Write out the data below exactly as given, without any of its pictures.

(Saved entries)
⟨
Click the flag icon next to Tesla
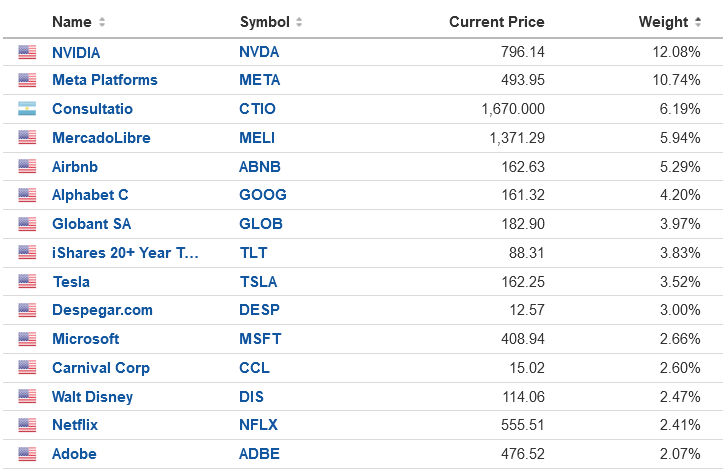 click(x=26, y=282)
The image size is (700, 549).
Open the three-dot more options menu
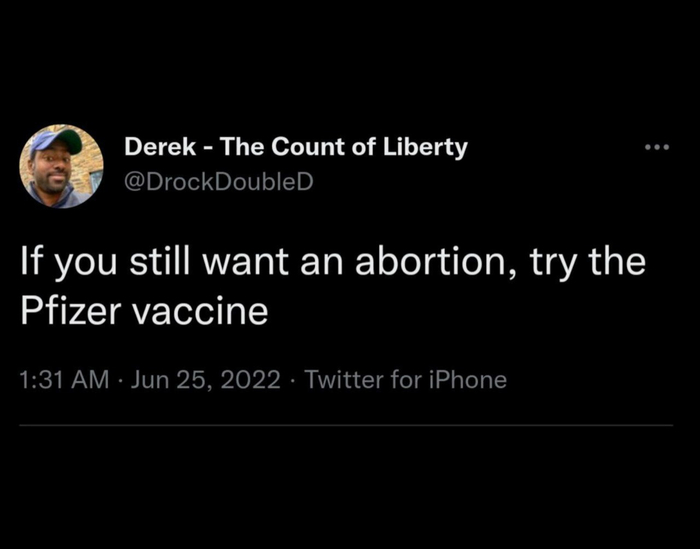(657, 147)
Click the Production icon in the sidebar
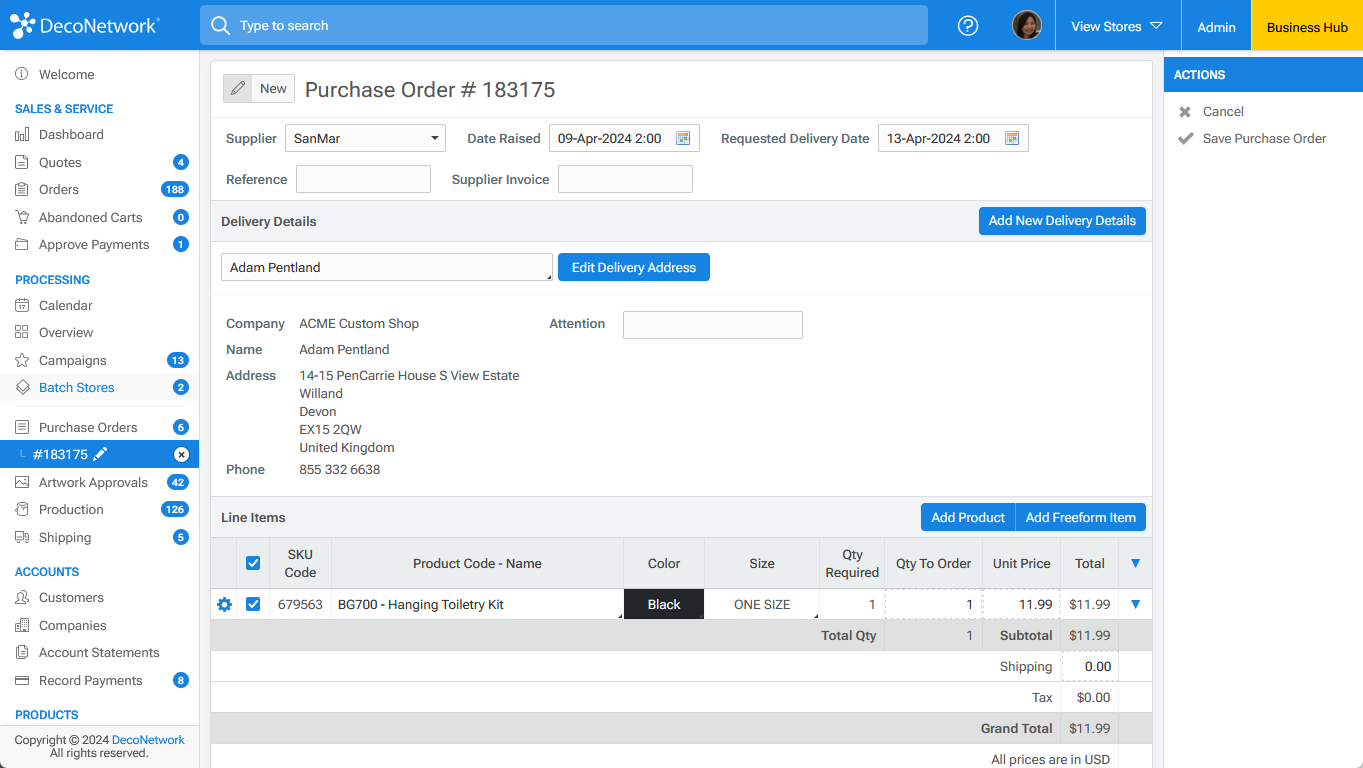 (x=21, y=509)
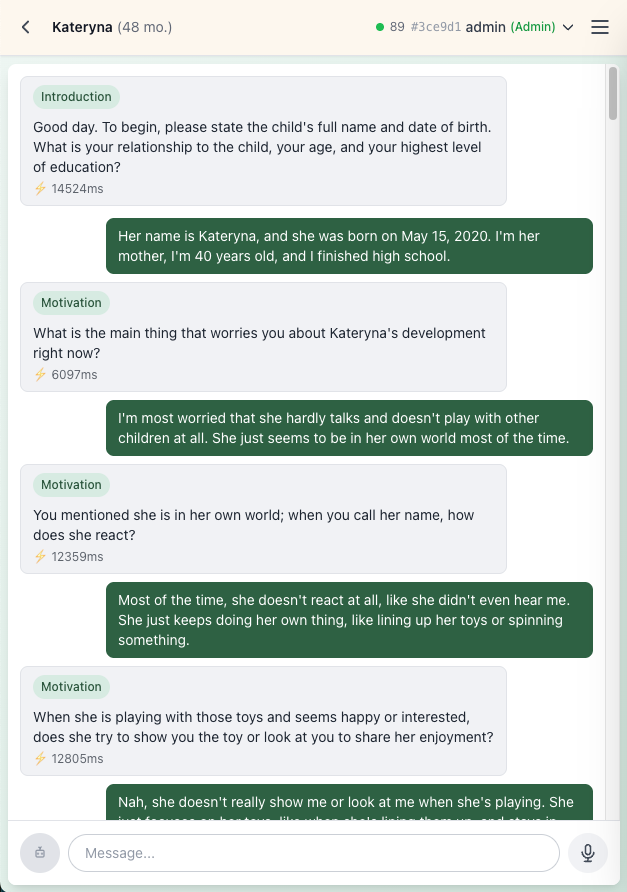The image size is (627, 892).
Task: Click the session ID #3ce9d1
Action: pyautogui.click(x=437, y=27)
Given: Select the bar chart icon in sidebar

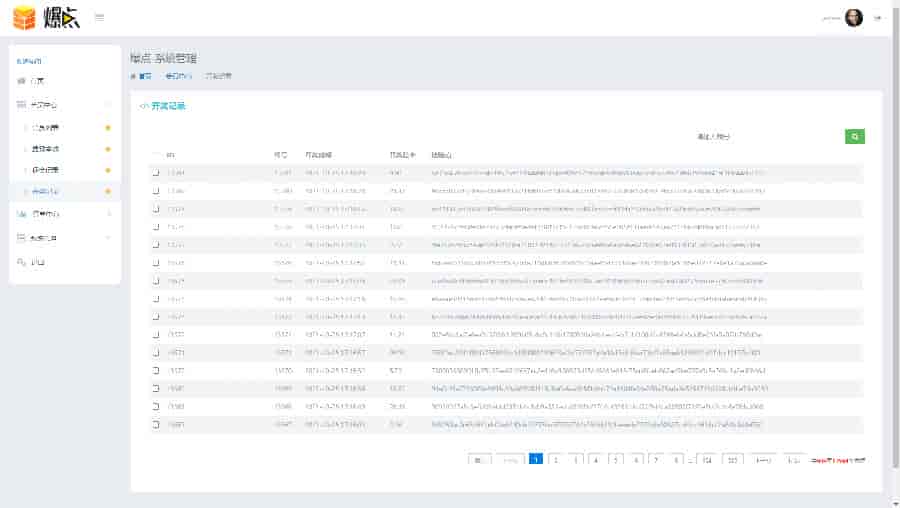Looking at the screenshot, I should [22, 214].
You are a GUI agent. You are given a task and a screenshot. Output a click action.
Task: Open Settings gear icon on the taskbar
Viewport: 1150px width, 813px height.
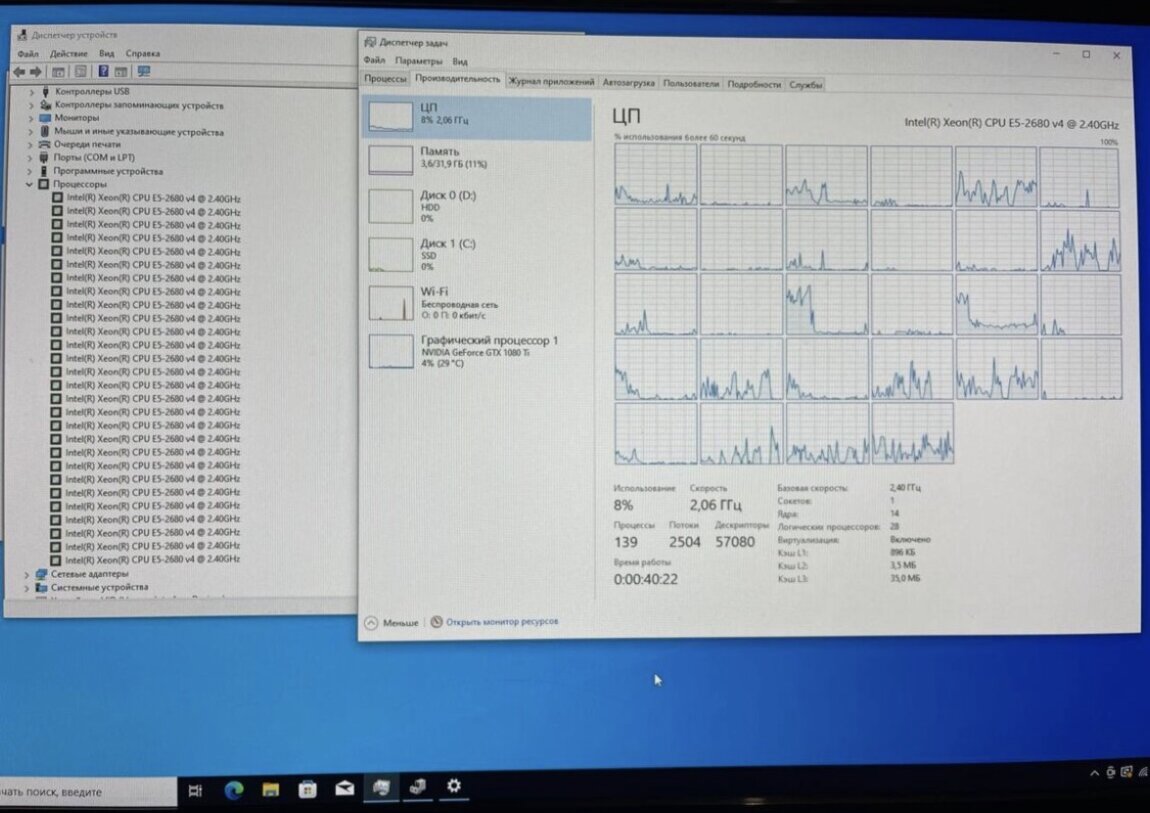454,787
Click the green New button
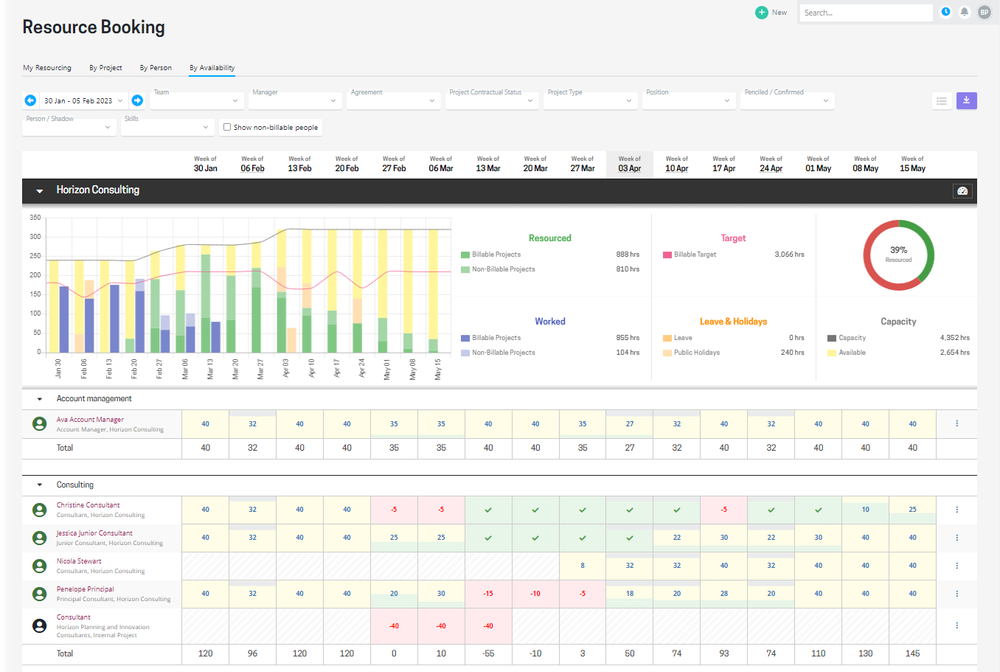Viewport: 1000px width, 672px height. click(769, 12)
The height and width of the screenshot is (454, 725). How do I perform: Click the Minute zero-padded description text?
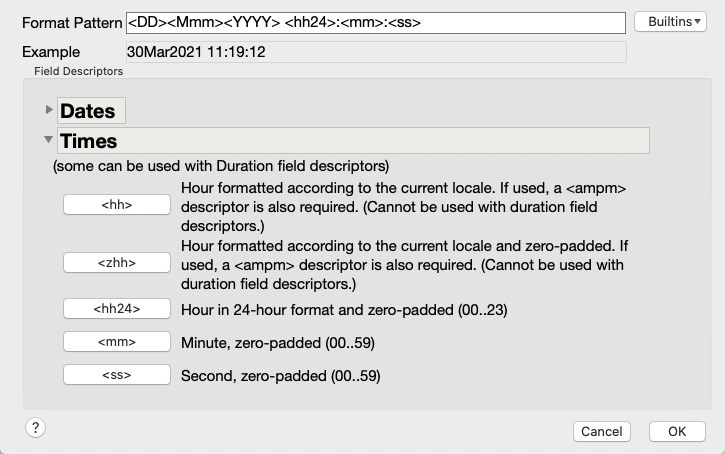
⟩
Solution to this task →
Click the flag icon next to Tesla
 click(x=26, y=282)
The image size is (700, 549).
Open the three-dot more options menu
(657, 147)
Click the Production icon in the sidebar
 (x=21, y=509)
The image size is (627, 892).
Task: Click the session ID #3ce9d1
Action: pyautogui.click(x=437, y=27)
Given: Select the bar chart icon in sidebar

Looking at the screenshot, I should [22, 214].
You are a GUI agent. You are given a task and a screenshot. Output a click action.
Task: Open Settings gear icon on the taskbar
Viewport: 1150px width, 813px height.
454,787
Click the green New button
Viewport: 1000px width, 672px height. click(769, 12)
The height and width of the screenshot is (454, 725). How do I perform: Click the Minute zero-padded description text?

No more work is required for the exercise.